> [提供テキスト]
脚(太ももから足先)の痛み
脚(太ももから足先)の痛み
脚は私たちの体の中で最も負担がかかる部位の一つです。日常生活の中での移動、立ち仕事、スポーツ活動など、多くの活動に脚が関与しています。そのため、さまざまな原因から脚の痛みを経験することがあります。脚の疾患は痛みだけでなく、歩行や姿勢の問題、さらには全身の健康問題にもつながることがあるため、注意が必要です。
肉離れとは、筋肉が急に引き伸ばされることにより生じる、筋線維または筋膜の部分もしくは完全断裂のことです。二つの関節をまたぐ筋肉に発生することが多く、太もも裏の筋肉(ハムストリングス)が最多で、ふくらはぎの筋肉(腓腹筋)、太もも前面の筋肉(大腿四頭筋)がこれに次ぎます。
アキレス腱断裂は、アキレス腱が部分的または完全に裂ける疾患を指します。アキレス腱は脚のふくらはぎの筋肉(下腿三頭筋)をかかとの骨(踵骨)に結びつける役割を持っています。断裂は、急激な力が腱に加わった時や、腱が既に劣化している状態で過度な力がかかった時に発生します。特に、スポーツや運動中に瞬時に方向を変えたりすることや、ジャンプ動作が引き金となることが一般的で、好発年齢は30-40歳代です。
身体診察を行い、レントゲンで骨折がないことを確認し、超音波検査も併用することで診断します。
保存治療と手術治療の2つの治療法があります。それぞれの治療に長所と短所があり、治療方針は患者様とよく相談して決定します。

> [課題 1] 脚の痛みに関する文章のうち、「肉離れとは、筋肉が急に引き伸」から「も併用することで診断します。」までを一字一句そのまま書き写してください。
> [課題 2] 脚の痛みに関する文章によると、アキレス腱断裂の好発年齢は何歳代ですか。
> [課題 3] 脚の痛みに関する文章の最後の文に続けて、その先を書き継いでください。
データの一覧は、脚の痛みに関する文章とは別の資料です。

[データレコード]
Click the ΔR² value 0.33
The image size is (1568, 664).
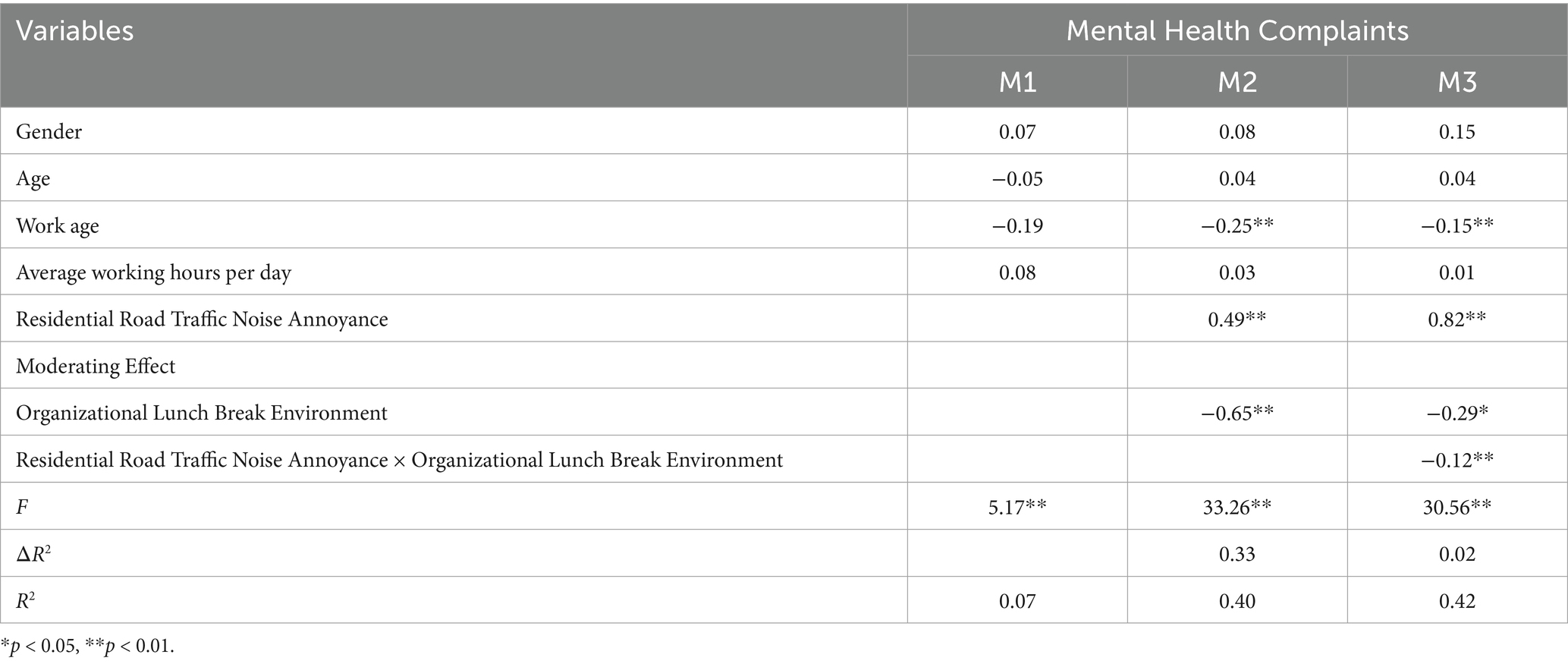[1236, 553]
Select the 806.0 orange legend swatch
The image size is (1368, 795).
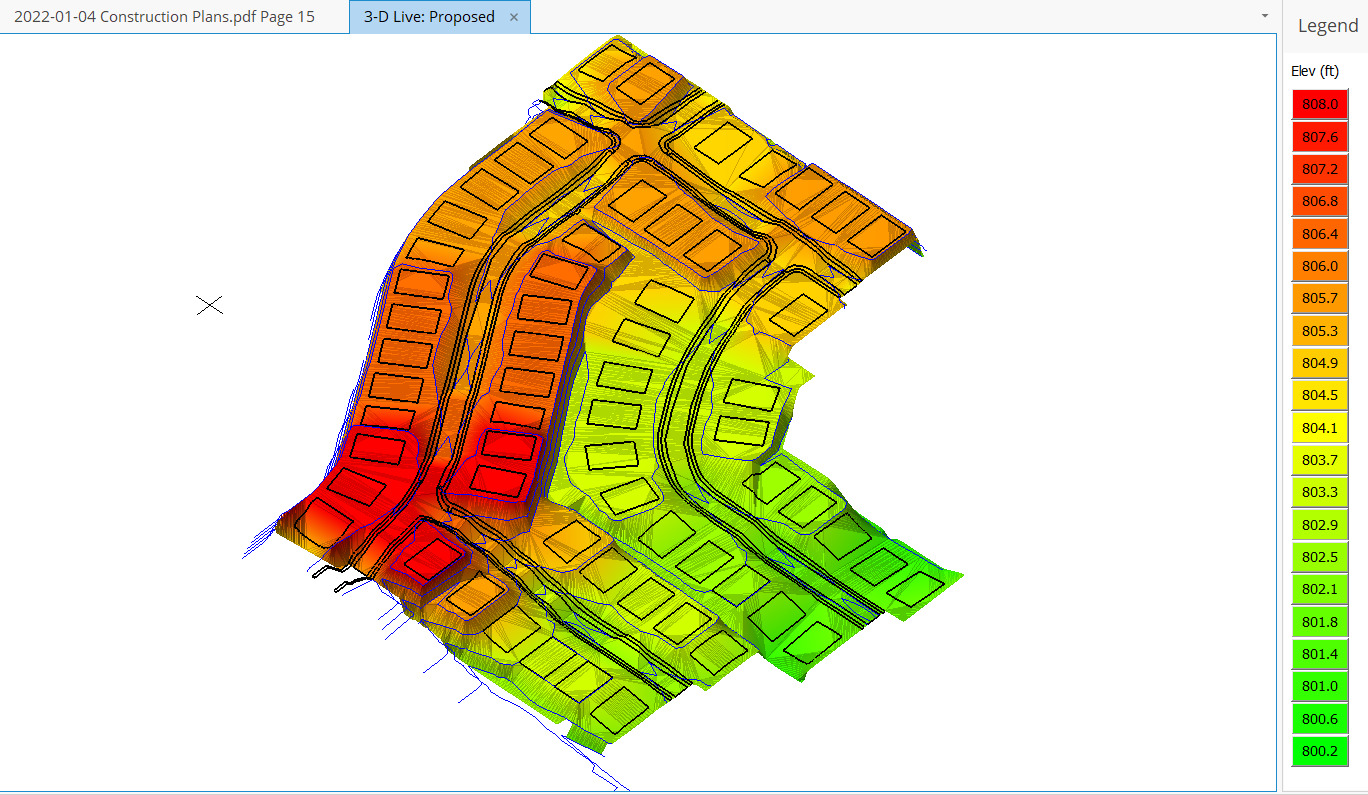click(x=1320, y=266)
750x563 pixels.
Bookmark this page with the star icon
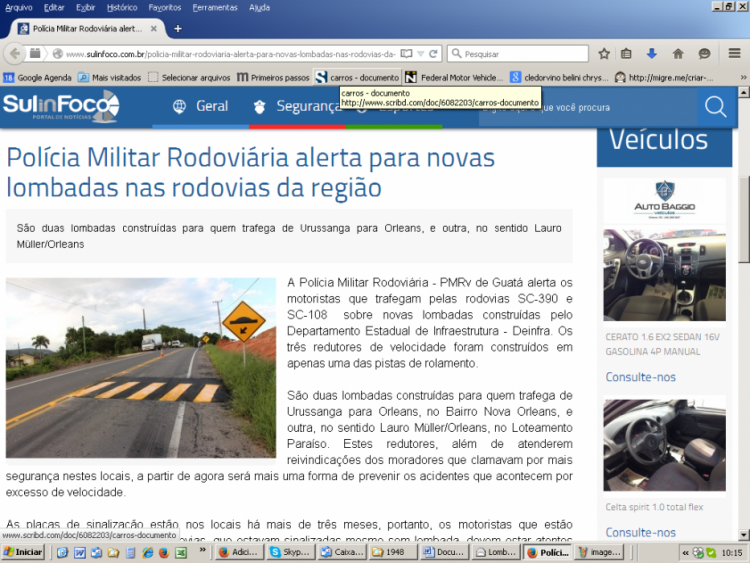click(604, 53)
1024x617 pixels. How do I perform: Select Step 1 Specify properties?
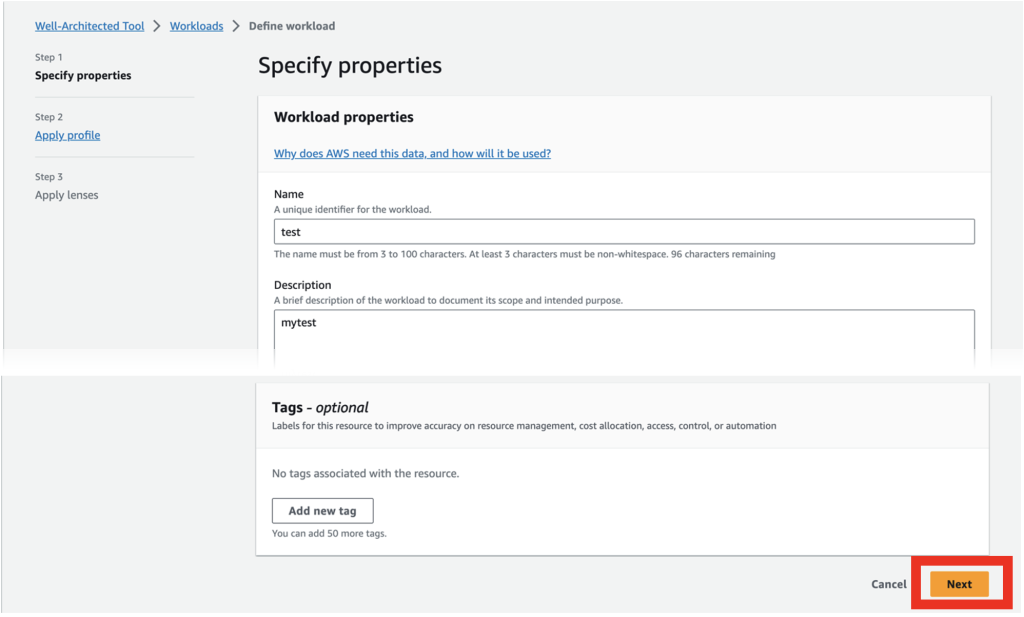(x=83, y=76)
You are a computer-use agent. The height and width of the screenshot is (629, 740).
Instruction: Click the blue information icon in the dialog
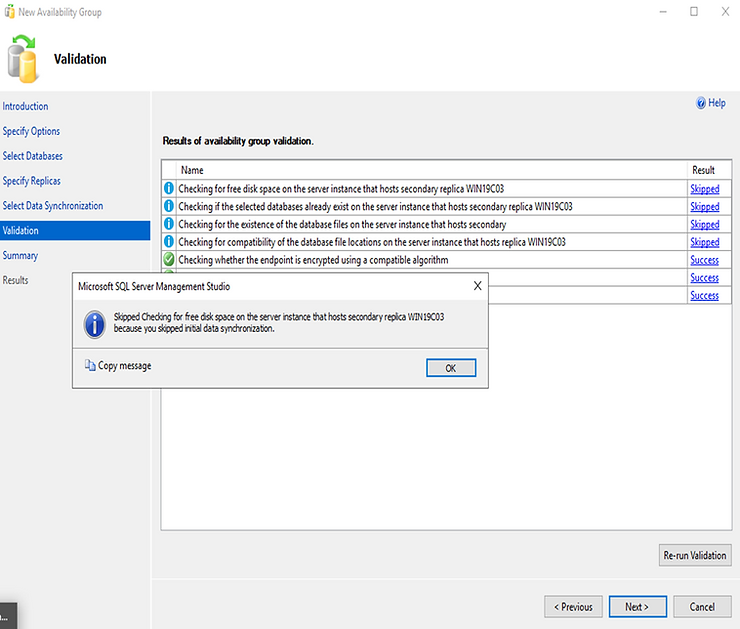(95, 323)
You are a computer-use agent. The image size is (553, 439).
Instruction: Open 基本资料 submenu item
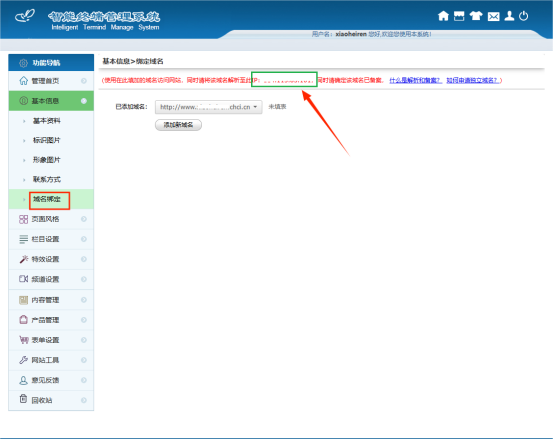[x=47, y=121]
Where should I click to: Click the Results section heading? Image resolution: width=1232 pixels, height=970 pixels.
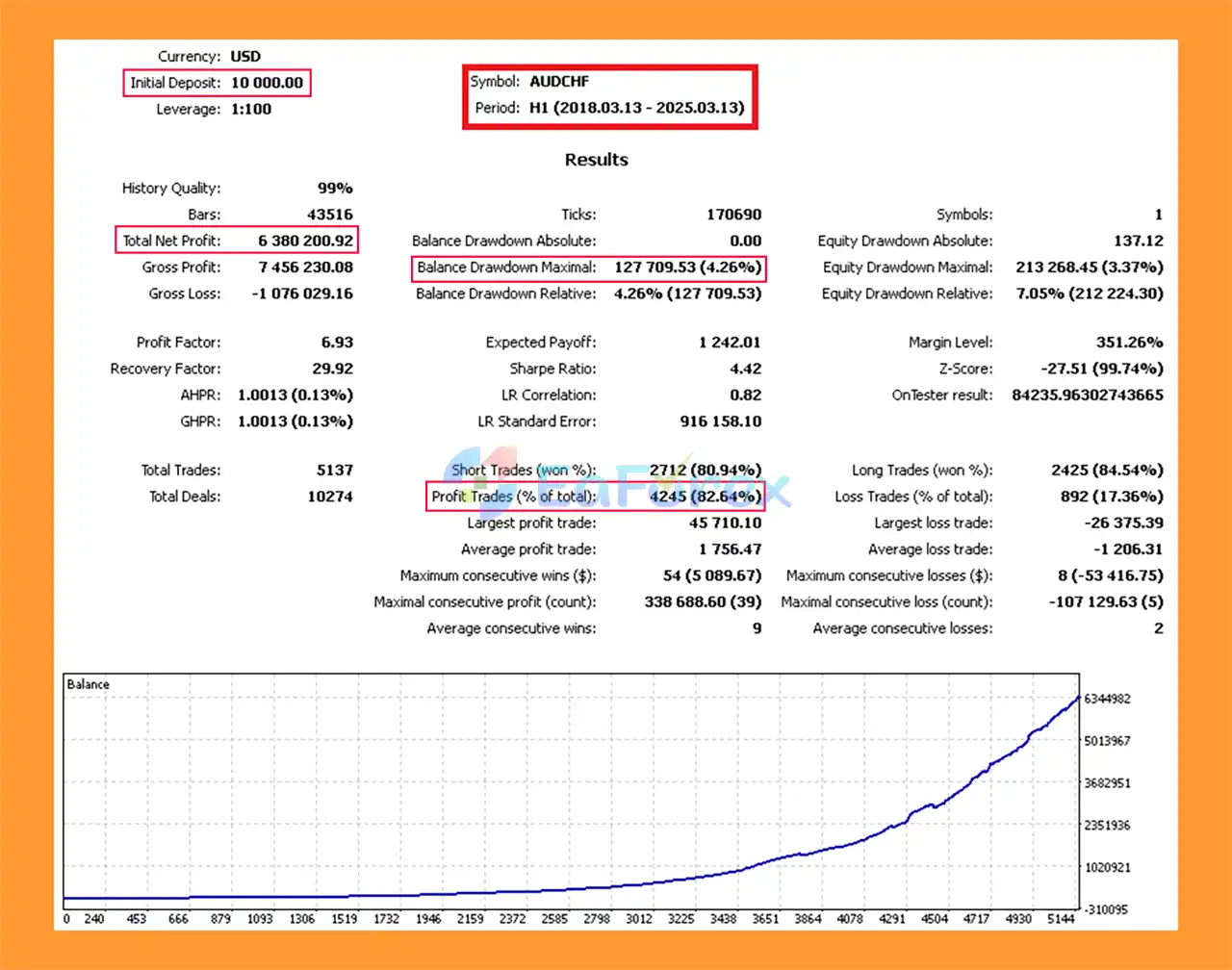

> [解答 1]
肉離れとは、筋肉が急に引き伸ばされることにより生じる、筋線維または筋膜の部分もしくは完全断裂のことです。二つの関節をまたぐ筋肉に発生することが多く、太もも裏の筋肉(ハムストリングス)が最多で、ふくらはぎの筋肉(腓腹筋)、太もも前面の筋肉(大腿四頭筋)がこれに次ぎます。
アキレス腱断裂は、アキレス腱が部分的または完全に裂ける疾患を指します。アキレス腱は脚のふくらはぎの筋肉(下腿三頭筋)をかかとの骨(踵骨)に結びつける役割を持っています。断裂は、急激な力が腱に加わった時や、腱が既に劣化している状態で過度な力がかかった時に発生します。特に、スポーツや運動中に瞬時に方向を変えたりすることや、ジャンプ動作が引き金となることが一般的で、好発年齢は30-40歳代です。
身体診察を行い、レントゲンで骨折がないことを確認し、超音波検査も併用することで診断します。

> [解答 2] 30-40歳代です。

> [解答 3]
アキレス腱周囲には血行の豊富な組織があり、スポーツ等で脚を過度に使用した結果、同部位に炎症を起こし、疼痛が生じる病態をアキレス腱周囲炎と言います。
身体診察を行い、レントゲン検査、超音波検査も併用することで治療します。
局所の安静を行い、アキレス腱にかかる負担を軽減するためにインソールや靴の調整を行います。疼痛が強い場合は局所麻酔薬等の局注も行うことがあります。
足関節捻挫は、足をねじったり、不自然な方向に曲げたりした結果、足関節の周囲の靭帯が部分的に、もしくは完全に断裂することによって起こるケガです。日常生活やスポーツ活動中に頻繁に起こるケガの一つです。特に外側(外くるぶし側)の靭帯が損傷することが多く、受傷後の処置が重要となります。
身体診察、レントゲン検査、超音波検査を併用し、具体的にどの部位の靭帯が、どの程度損傷しているか診断します。
急性期には安静が重要です。包帯やギブスシーネで外固定を行い、局所の安静を行います。その後アイシングや下肢挙上等の処置を行います。
重症度に応じて、固定期間を定め、再度スポーツに復帰するための計画を立案します。
扁平足は、足の土踏まず(足の内側のくぼみ)が低下して、足の裏が地面に平行に接触する状態を指します。この状態は、足のアーチ(土踏まずの部分)が適切に形成されていないか、時間とともに機能が低下してきた結果として発生します。生まれつきのものや、年齢とともに発生するものなど、さまざまな原因で扁平足となることがあります。
身体診察を行い、レントゲン検査、超音波検査等を組み合わせて治療します。
小児期から扁平足である方は無症状のことが多く、経過観察を行います。足のアーチを形成する後脛骨筋の機能不全により扁平足になる成人期扁平足は症状を出しやすく、足底板によるアーチサポートや足内在筋機能訓練を行います。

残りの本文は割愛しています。